To confirm that PBT reduces rare but life-threatening side effects such as heart attacks compared with RT would need over 10,000 patients in a clinical trial lasting 15-20 years. This is not feasible and would mean large numbers of patients being exposed to less than optimal treatment in the meantime. The researchers plan an efficient clinical trial using average heart dose, a short term predictor for later heart damage, to deliver a result much earlier. They will invite breast cancer patients who have at least a 2 in 100 predicted lifetime risk of serious heart side effects from their planned RT to receive either PBT (Manchester/London) or RT (local centre).
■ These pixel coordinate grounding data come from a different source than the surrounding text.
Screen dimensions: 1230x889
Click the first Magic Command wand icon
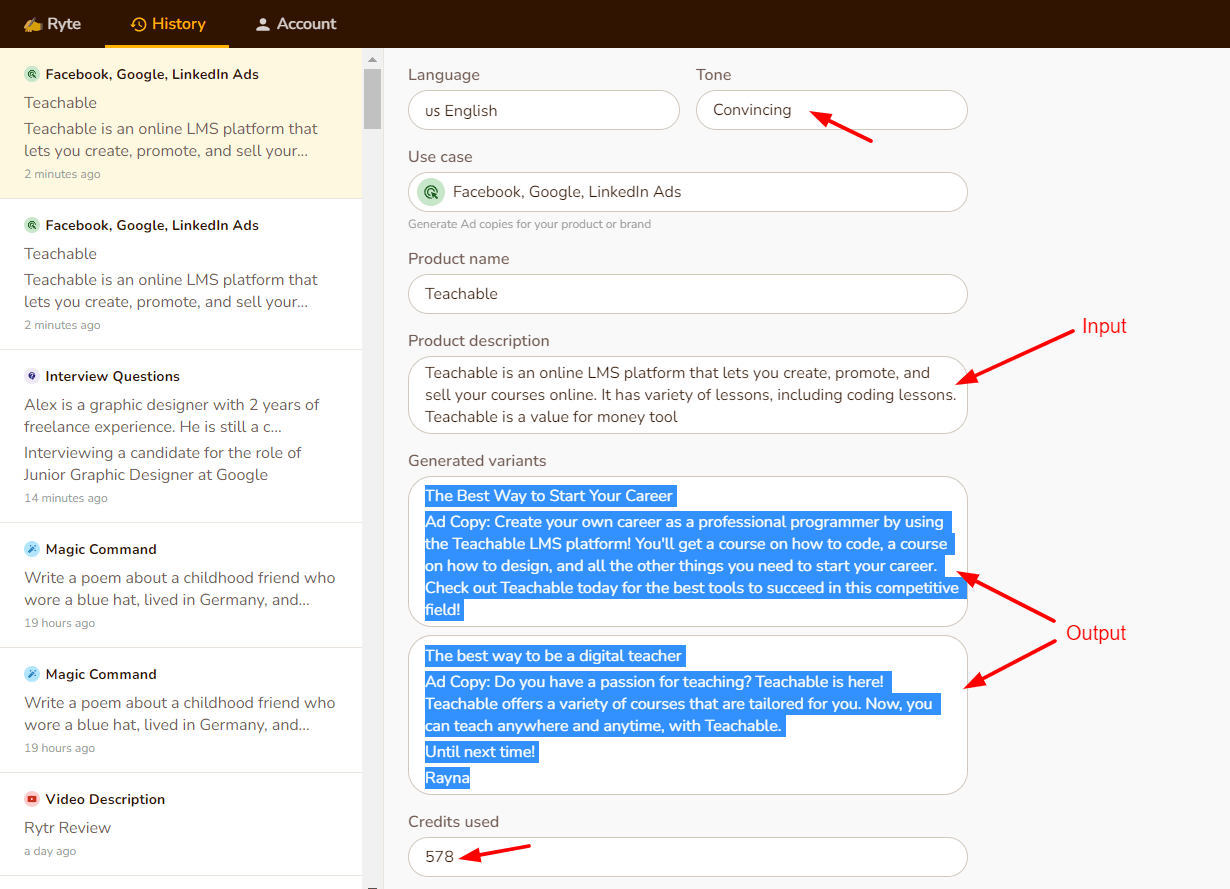tap(32, 549)
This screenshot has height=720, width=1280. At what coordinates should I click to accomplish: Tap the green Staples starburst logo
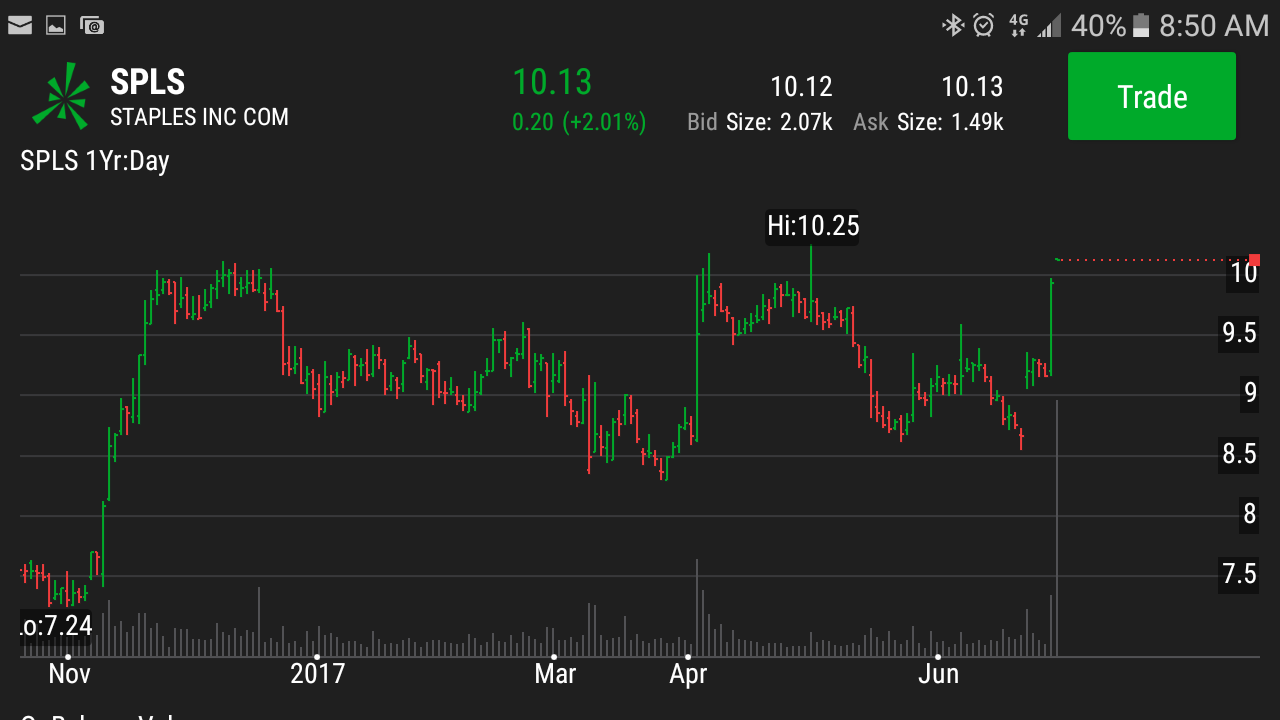(61, 96)
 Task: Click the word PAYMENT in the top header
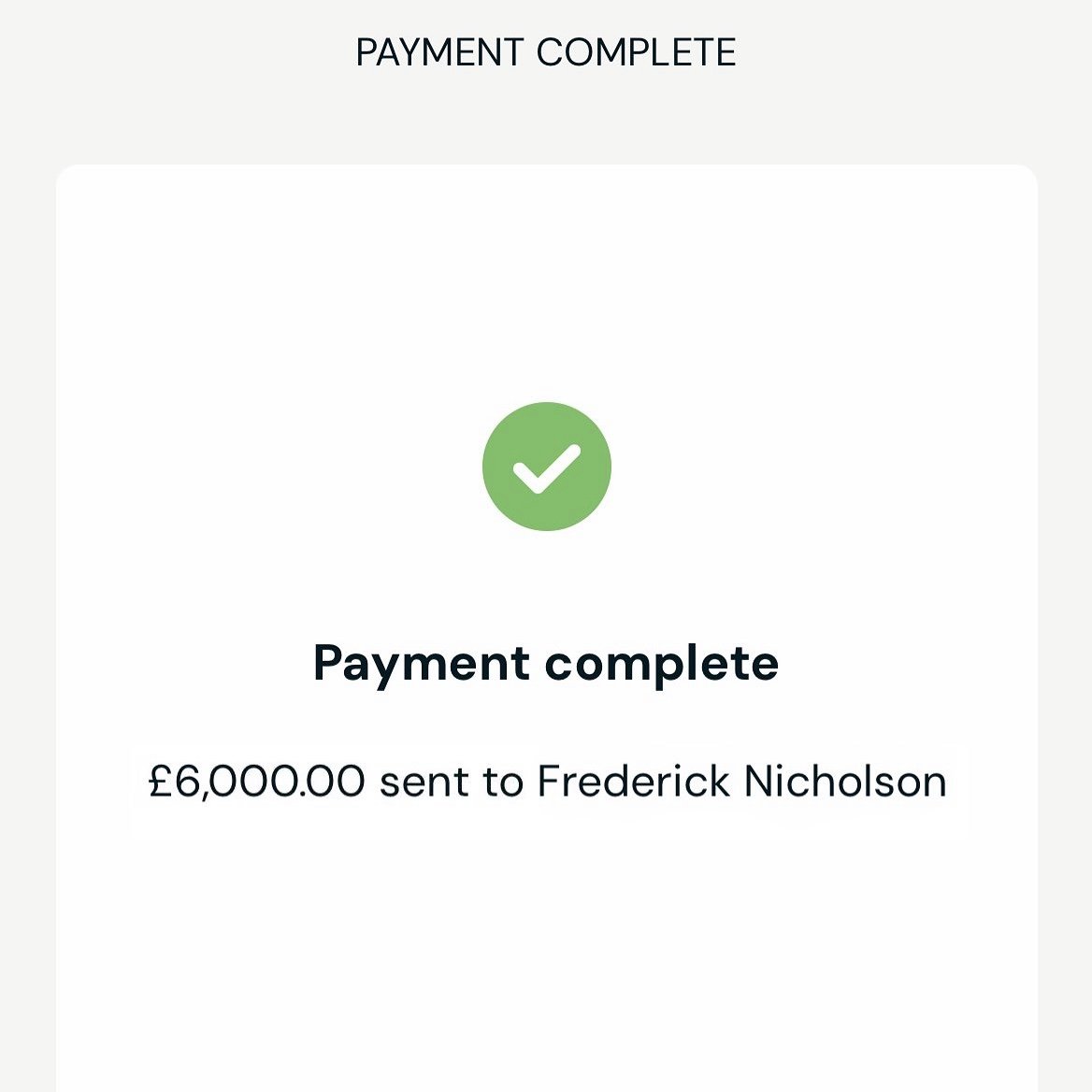click(439, 52)
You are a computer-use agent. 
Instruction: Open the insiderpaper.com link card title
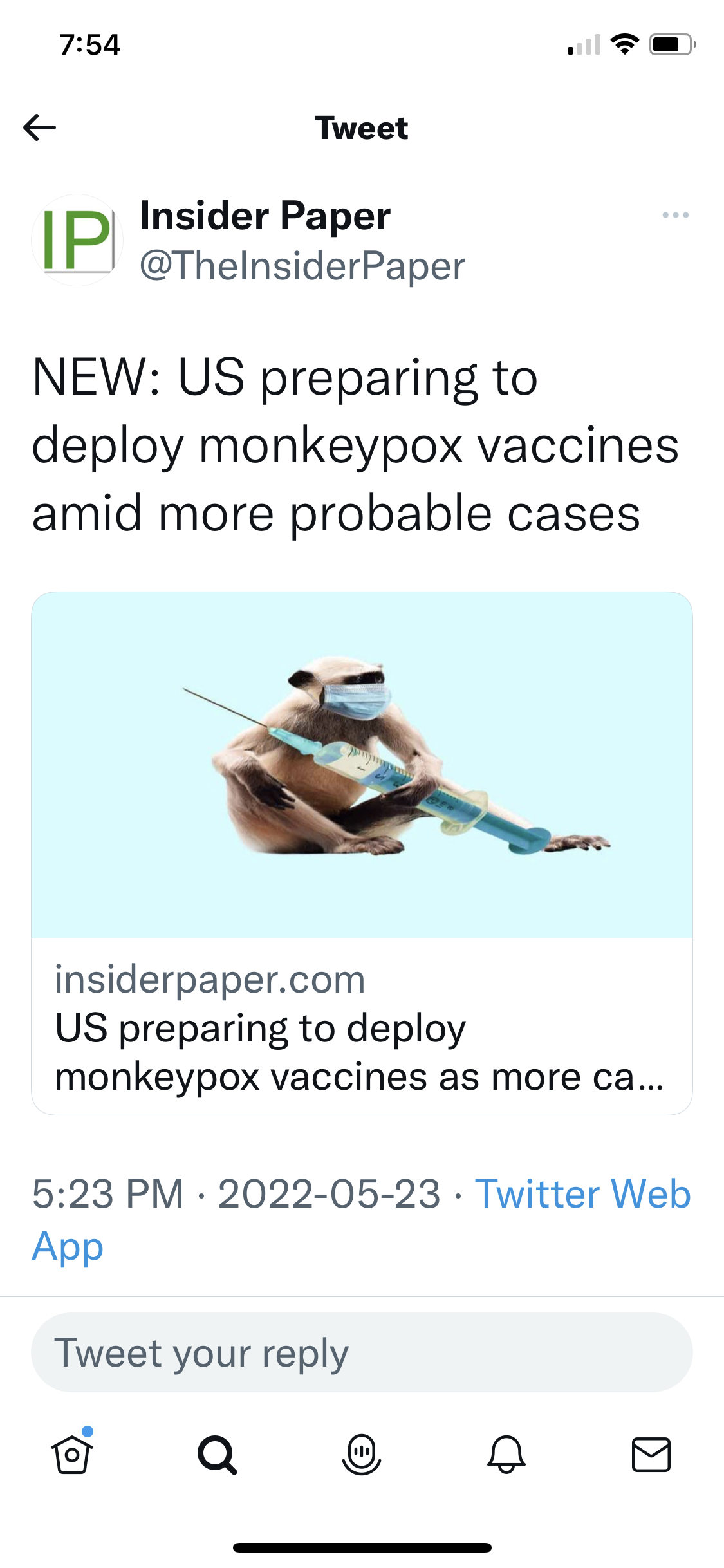359,1052
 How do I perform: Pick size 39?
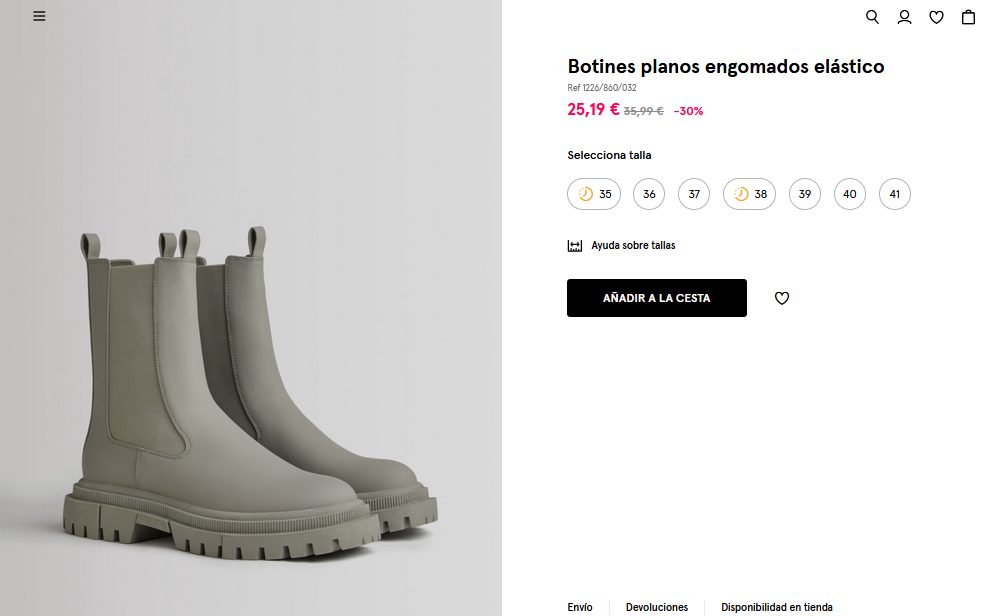(x=805, y=194)
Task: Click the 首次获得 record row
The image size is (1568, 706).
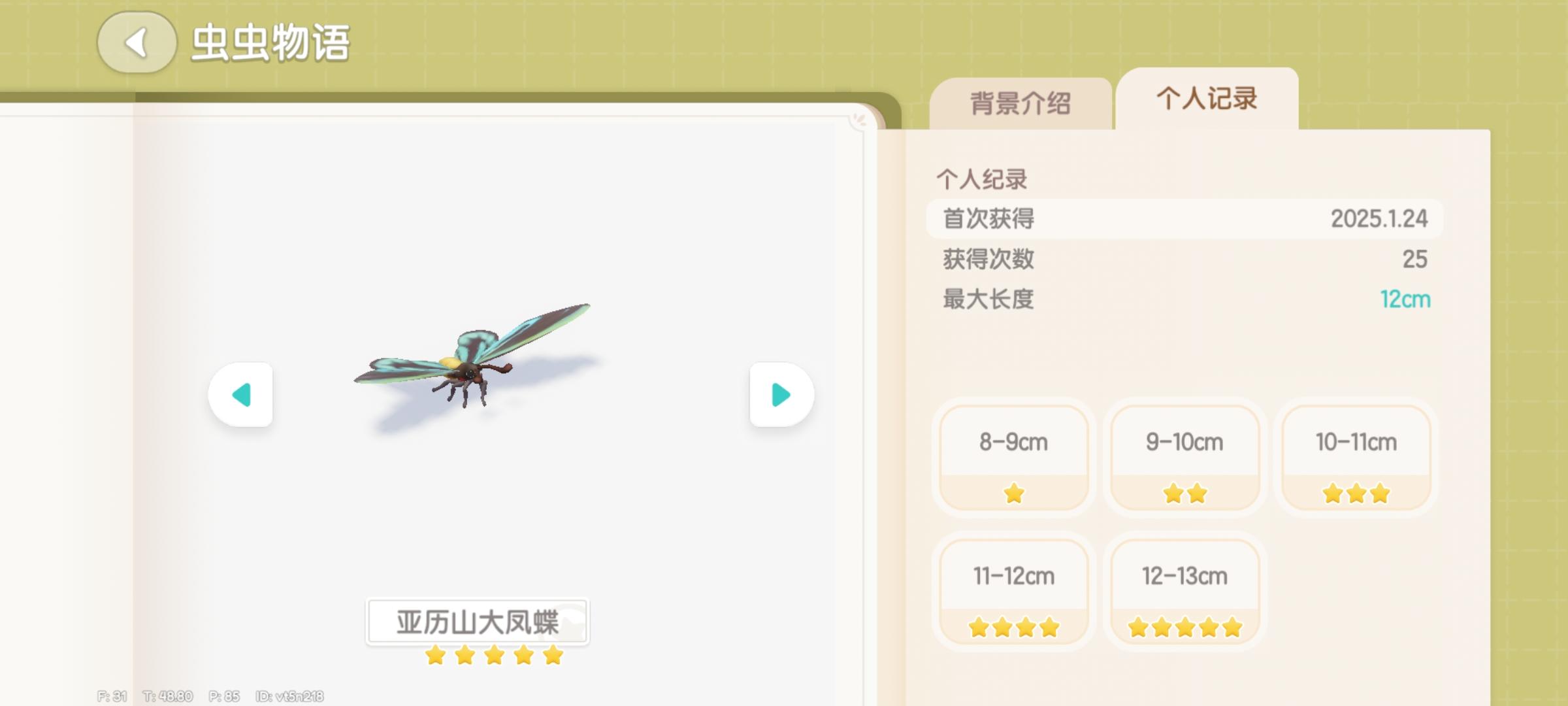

The choice of PBT or RT will be decided randomly by a computer to minimise bias. The researchers will compare the average heart dose received with PBT to that received with RT and use symptoms reported by patients at 2 years after treatment to compare other side effects in and around the breast. Outcomes and side effects will be collected for 5 years and NHS databases will be used to collect even longer-term effects.

Who can participate?
Breast cancer patients aged 18 years and over who have at least a 2 in 100 predicted lifetime risk of serious heart side effects from their planned RT

What does the study involve?
Participants will be randomly allocated to receive either proton beam therapy at one of two UK NHS Proton Beam centres (The Christie Hospital, Manchester or University College Hospital, London) or optimal radiotherapy at their local centre. The choice of PBT or RT will be decided randomly by computer to minimise bias. The researchers will assess the average heart dose received with PBT compared with RT as a validated early measure predicting late heart RT damage. Patient-reported side effects in the treated breast will be compared between PBT and RT at 2 years. Outcomes and side effects will be collected for up to 5 years and NHS databases will be used for longer-term effects.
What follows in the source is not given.